Así las cosas, se presentaba don Fernando en la habitación de su esposa e le tomaba las manos e ni por esas resucitaba, qué habría de resucitar, según doña Clara y las otras damas. Dios estaba apretando en demasía, que más parecía que la señora se iba, e no valía que en todas las iglesias y conventos de Toledo clérigos y monjas iniciaran novenas y cantaran salmos para mover el corazón del Creador y pedirle que no se llevara a la dama y que, de quedar, no resultara alunada, como su señora madre, que continuaba bordando paños en su retiro de Arévalo con los postigos de las ventanas cerrados, sin dejar penetrar la luz del sol.
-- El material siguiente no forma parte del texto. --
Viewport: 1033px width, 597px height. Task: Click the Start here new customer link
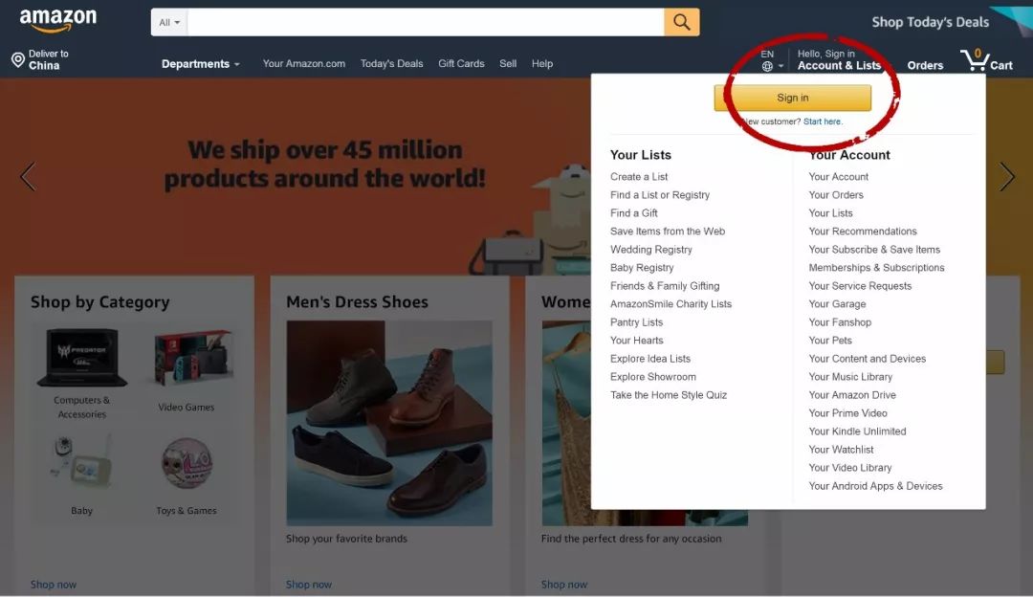click(823, 122)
Pero no, no. No se llevó el Señor a su hija doña Isabel; es más, le permitió vivir muchos años y hacer muchas cosas para Su propia gloria y la de ella, e fue que en la mañana del día de Nochebuena, la reina cambió de postura en el lecho, movió las manos como si volviera de un mal sueño y llamó a doña Clara con poca voz:
—Madrina…
E a media tarde sabía quién era, cómo se llamaba, el nombre de sus padres, de su marido y de sus tres hijos y qué hacía en este mundo. Que había sufrido mal parto y desmemoria. Y pedía ver a su hija, a la infanta Juana, una preciosidad de niña, y le daba mil besos. E aseguraba que se asemejaba extraordinariamente a su suegra doña Juana Enríquez. E, preguntando por cómo y cuánto comía el príncipe Juan, decidía cambiarle de nodriza, despedir a doña María de Guzmán y ajustar a una dicha doña Juana Velázquez que tenía más teta que la otra, por ver si el pequeño medraba con el cambio.
A mitad de febrero, ya incorporada a las tareas propias de gobierno, con gran contento de su esposo y vasallos, escuchaba atentamente de labios de sus secretarios la narración del primer auto de fe de la Inquisición contra herejes malandantes que había tenido lugar en Sevilla.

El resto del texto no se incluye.